**ASSIGNMENT**
The lines to reproduce run from the first one below to the line containing "Check the I agree with terms checkbox", both included. Reproduce them exactly and nothing else.

**PROVIDED RECORDS**

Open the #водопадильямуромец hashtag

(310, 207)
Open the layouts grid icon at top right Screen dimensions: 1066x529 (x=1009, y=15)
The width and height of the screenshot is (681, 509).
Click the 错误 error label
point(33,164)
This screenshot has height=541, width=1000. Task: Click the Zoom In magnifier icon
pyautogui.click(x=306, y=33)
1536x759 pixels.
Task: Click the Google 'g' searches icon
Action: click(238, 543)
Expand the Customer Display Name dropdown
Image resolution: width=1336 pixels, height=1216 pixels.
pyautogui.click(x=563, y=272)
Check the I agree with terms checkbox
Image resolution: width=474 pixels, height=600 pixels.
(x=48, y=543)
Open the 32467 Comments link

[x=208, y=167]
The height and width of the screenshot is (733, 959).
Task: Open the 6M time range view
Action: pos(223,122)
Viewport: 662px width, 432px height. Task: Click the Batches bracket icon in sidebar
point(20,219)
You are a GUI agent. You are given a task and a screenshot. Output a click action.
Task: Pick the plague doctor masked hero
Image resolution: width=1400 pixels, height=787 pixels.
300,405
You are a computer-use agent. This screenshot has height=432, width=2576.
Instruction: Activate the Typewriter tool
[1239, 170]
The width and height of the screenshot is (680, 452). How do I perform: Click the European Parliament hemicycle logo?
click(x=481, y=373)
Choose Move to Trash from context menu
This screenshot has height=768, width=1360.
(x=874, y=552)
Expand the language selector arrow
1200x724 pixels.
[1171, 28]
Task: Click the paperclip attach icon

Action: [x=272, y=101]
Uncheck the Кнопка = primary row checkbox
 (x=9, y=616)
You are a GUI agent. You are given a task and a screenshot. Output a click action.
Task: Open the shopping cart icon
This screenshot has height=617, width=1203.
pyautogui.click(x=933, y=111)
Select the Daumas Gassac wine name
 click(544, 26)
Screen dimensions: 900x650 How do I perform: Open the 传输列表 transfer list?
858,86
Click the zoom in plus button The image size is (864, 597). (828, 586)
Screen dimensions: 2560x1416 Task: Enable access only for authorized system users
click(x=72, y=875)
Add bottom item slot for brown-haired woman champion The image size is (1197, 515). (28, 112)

**WRITTEN REPLY**
Open the #водопадильямуромец hashtag

(310, 207)
Open the layouts grid icon at top right Screen dimensions: 1066x529 (x=1009, y=15)
The width and height of the screenshot is (681, 509).
Click the 错误 error label
point(33,164)
This screenshot has height=541, width=1000. Task: Click the Zoom In magnifier icon
pyautogui.click(x=306, y=33)
1536x759 pixels.
Task: Click the Google 'g' searches icon
Action: click(238, 543)
Expand the Customer Display Name dropdown
Image resolution: width=1336 pixels, height=1216 pixels.
pyautogui.click(x=563, y=272)
Check the I agree with terms checkbox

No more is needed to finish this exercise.